>>

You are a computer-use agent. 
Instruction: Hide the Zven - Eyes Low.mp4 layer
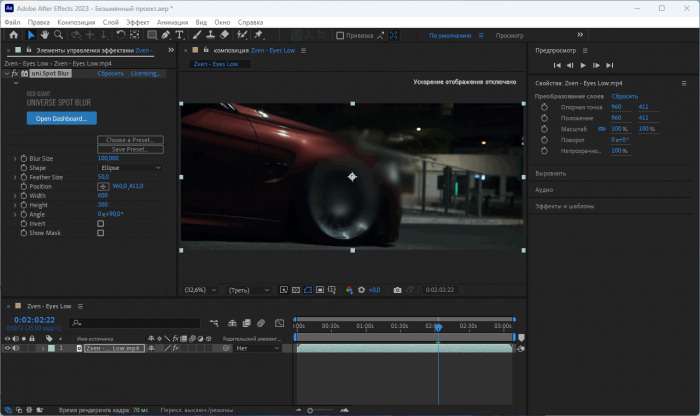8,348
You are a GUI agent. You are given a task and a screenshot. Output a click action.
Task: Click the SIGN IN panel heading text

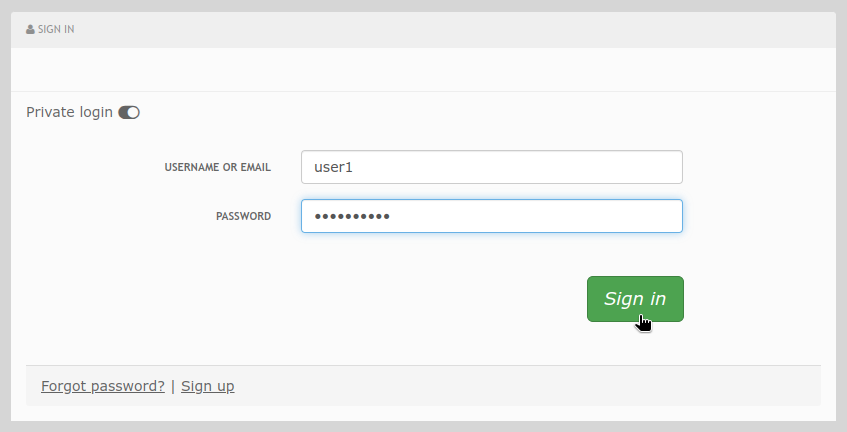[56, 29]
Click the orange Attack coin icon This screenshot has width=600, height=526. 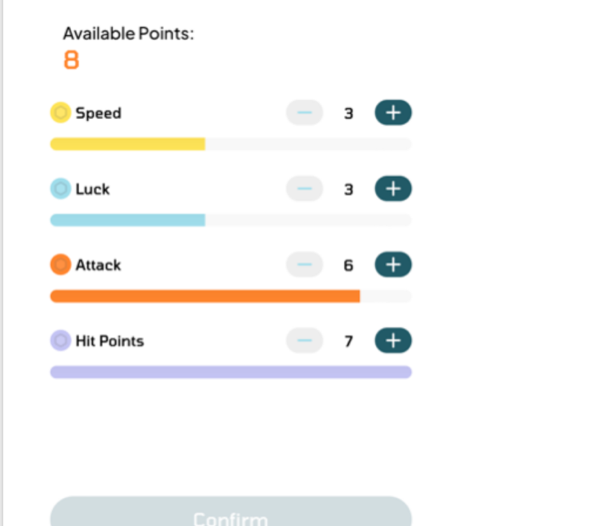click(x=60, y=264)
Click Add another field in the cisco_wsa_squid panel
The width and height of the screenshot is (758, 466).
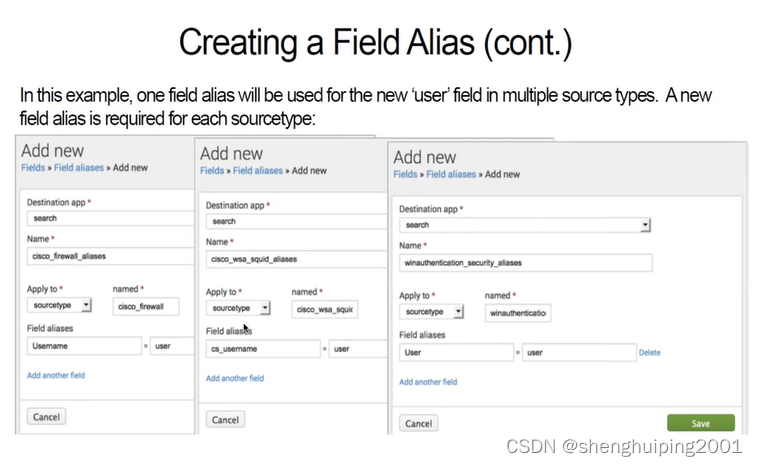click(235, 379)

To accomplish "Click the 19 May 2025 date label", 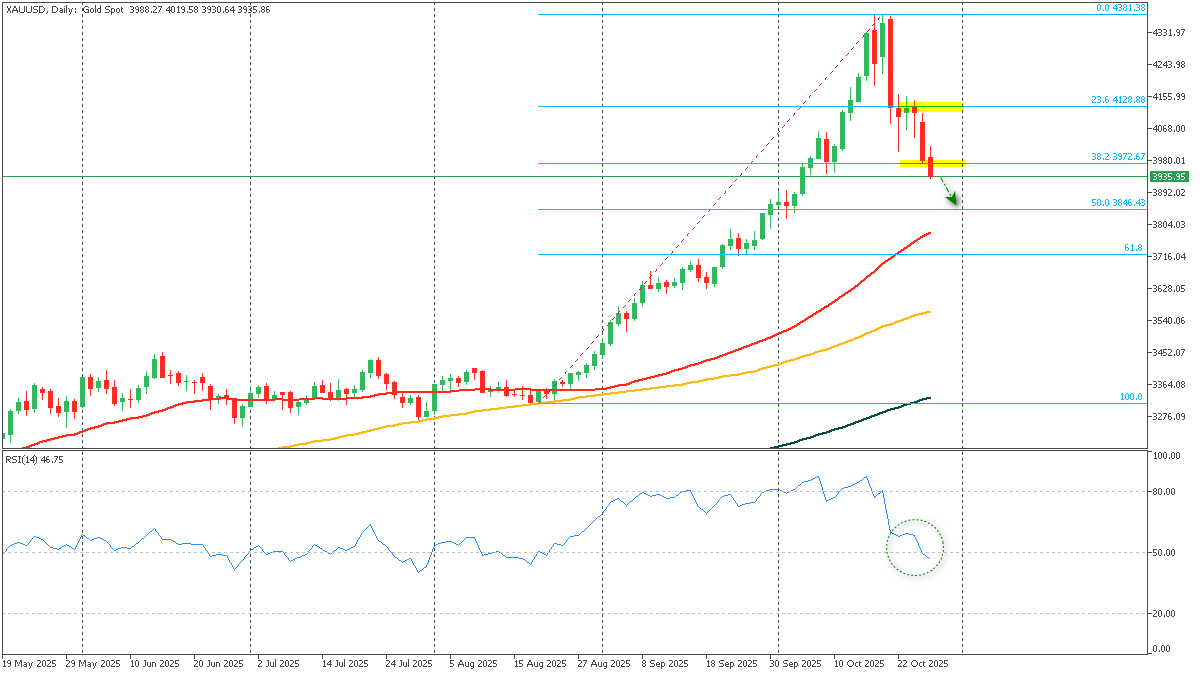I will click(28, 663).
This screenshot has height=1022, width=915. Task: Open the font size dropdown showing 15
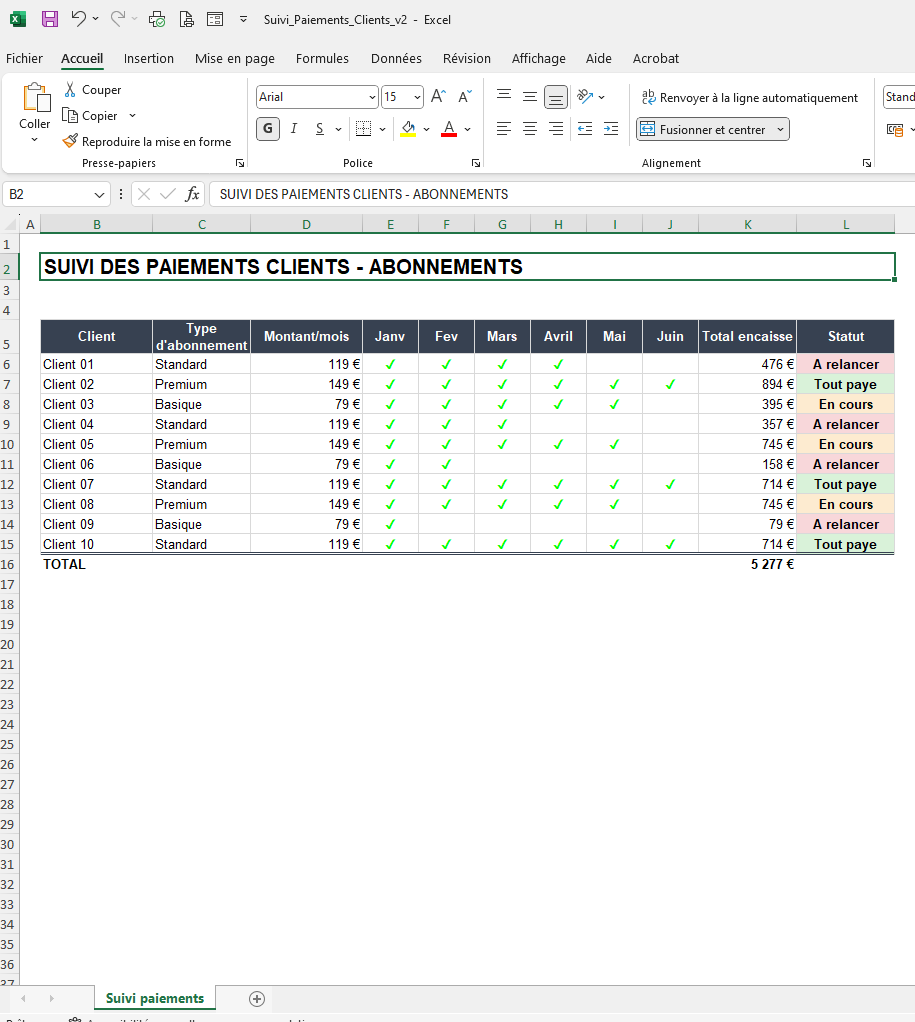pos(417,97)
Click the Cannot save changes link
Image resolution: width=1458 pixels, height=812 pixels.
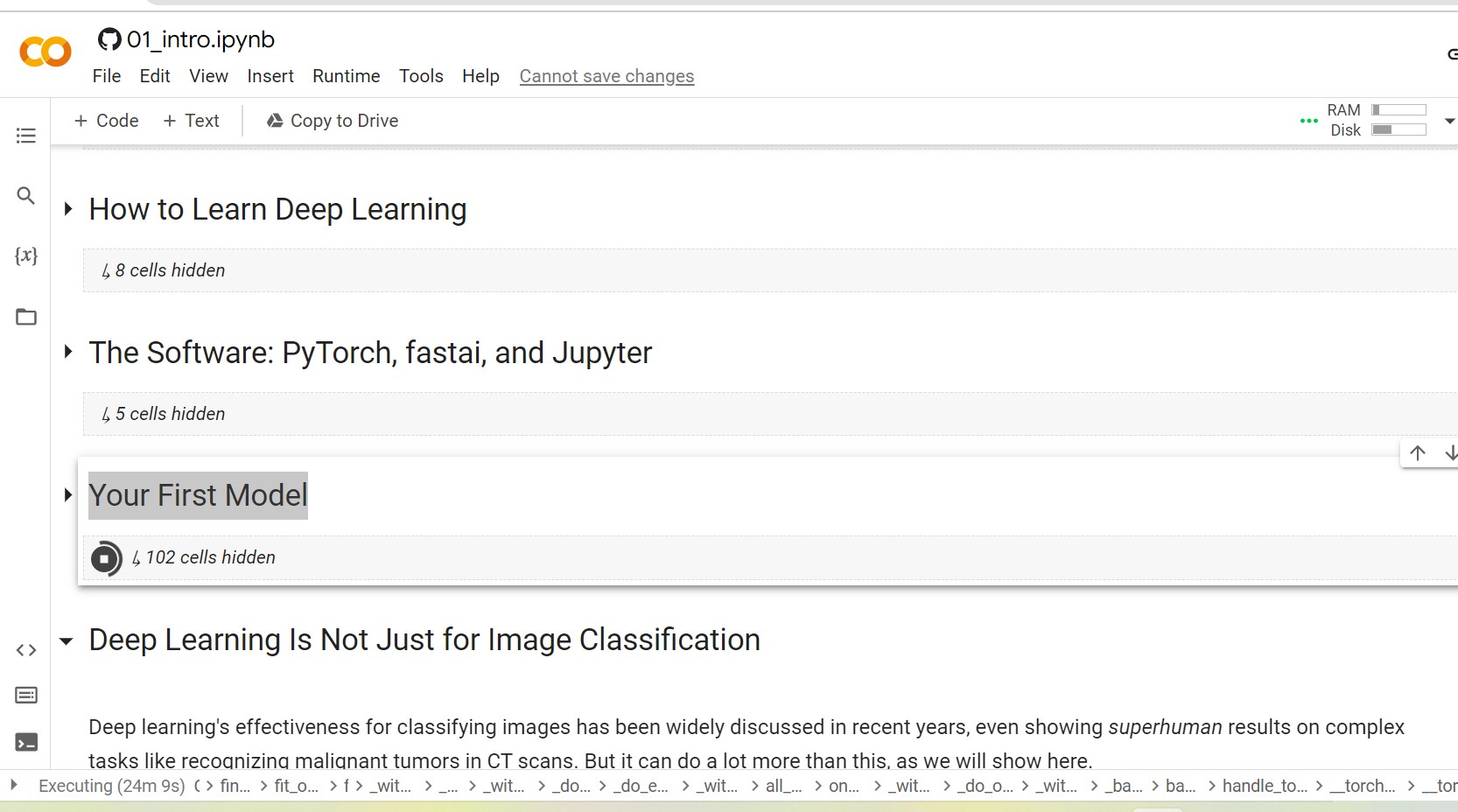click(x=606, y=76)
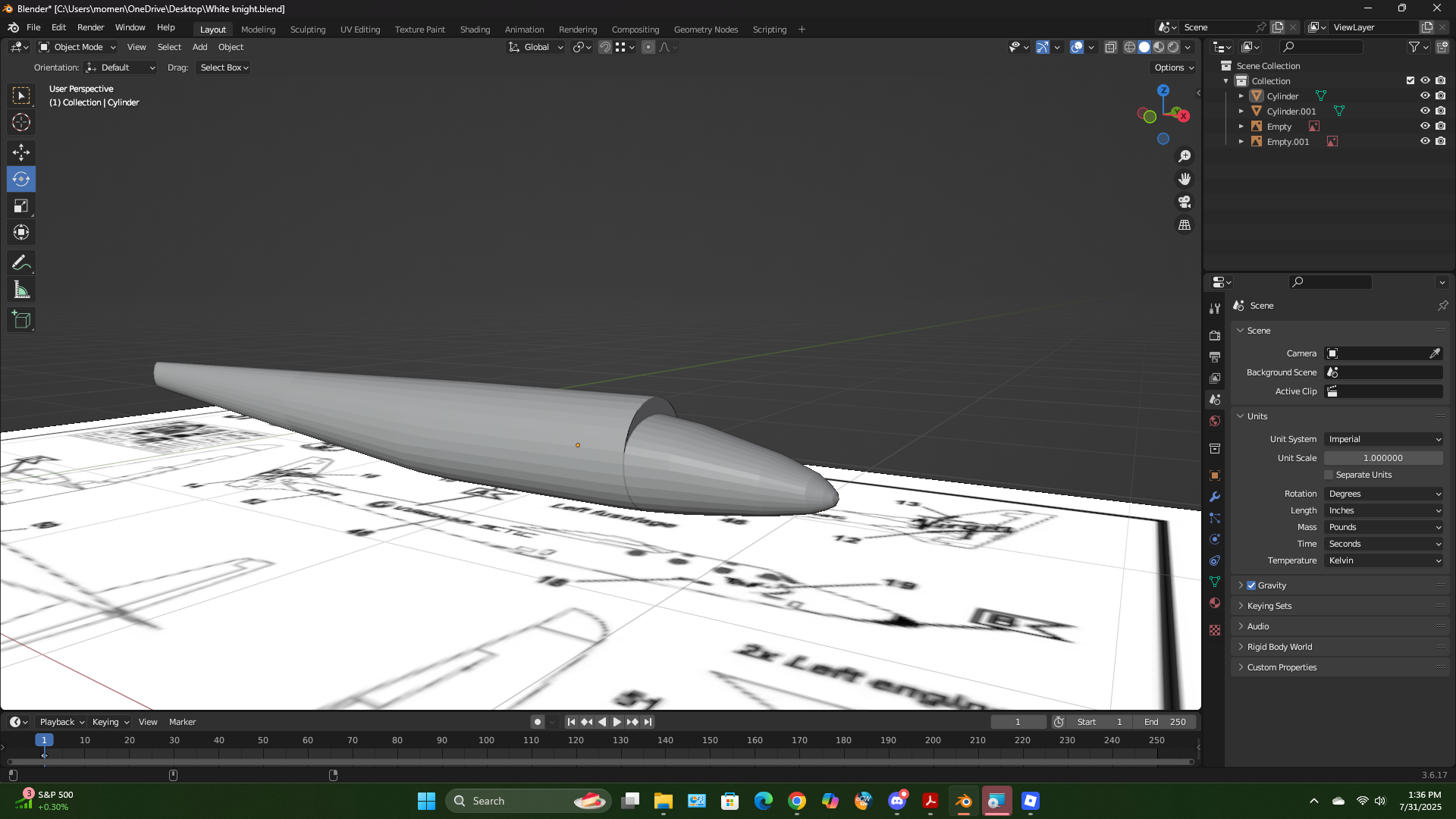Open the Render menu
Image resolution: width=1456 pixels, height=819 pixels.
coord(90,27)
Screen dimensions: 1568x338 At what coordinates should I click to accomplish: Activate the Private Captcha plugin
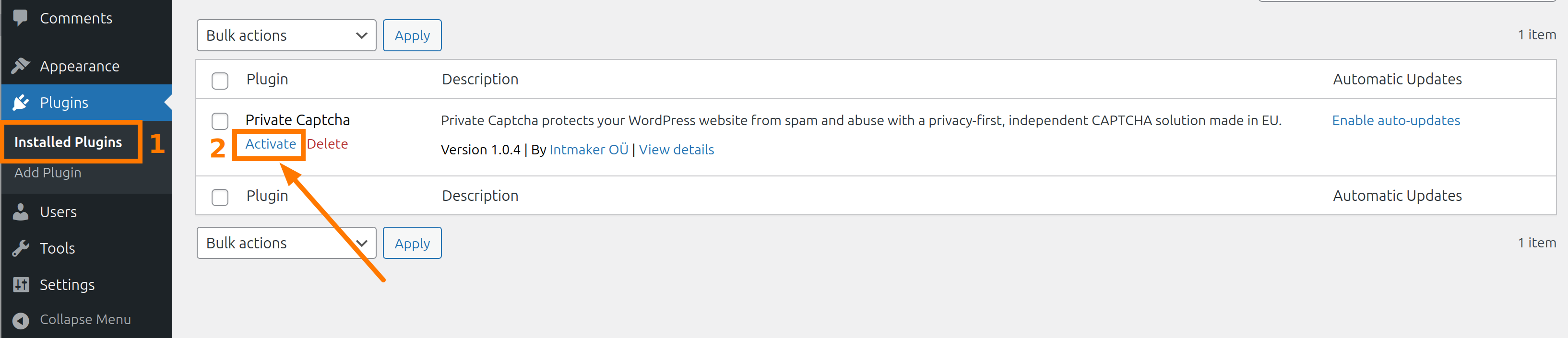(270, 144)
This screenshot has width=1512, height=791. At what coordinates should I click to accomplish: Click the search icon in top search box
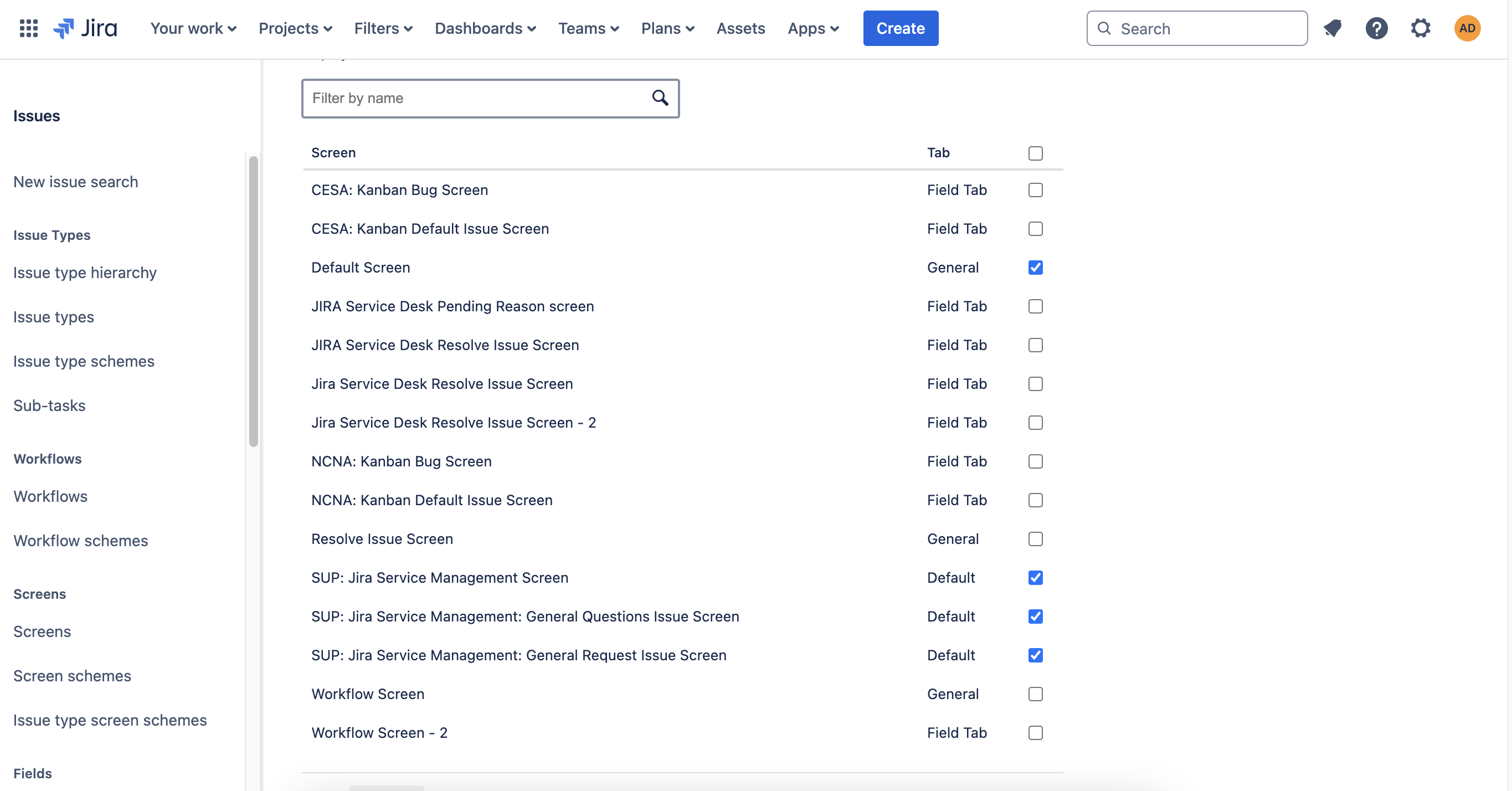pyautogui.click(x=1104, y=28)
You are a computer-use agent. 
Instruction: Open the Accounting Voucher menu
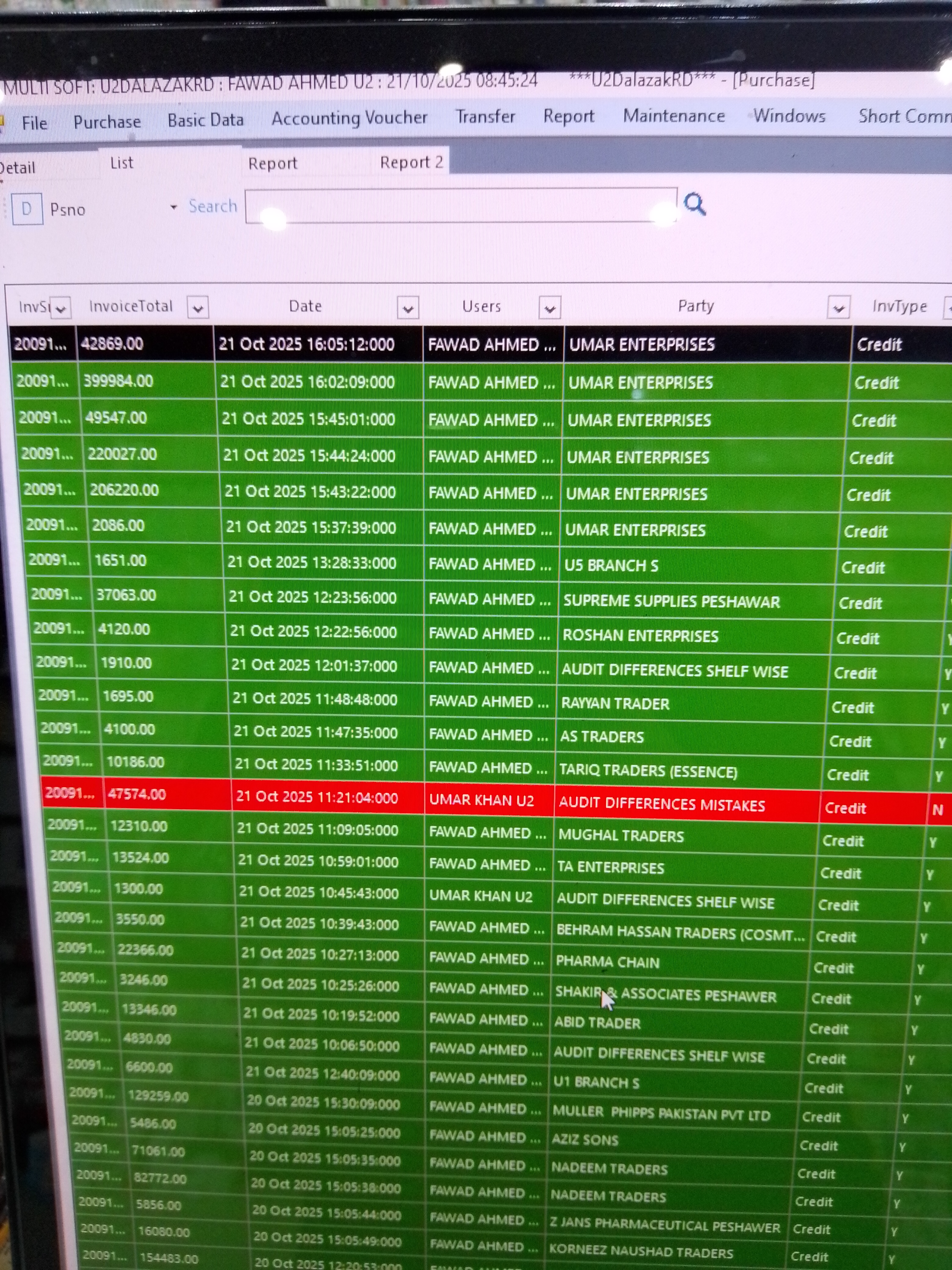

<<

Instructions for the task
Please count the lines in the listing above that contain the word "Image", and reply with the number alone.

Expected answer
2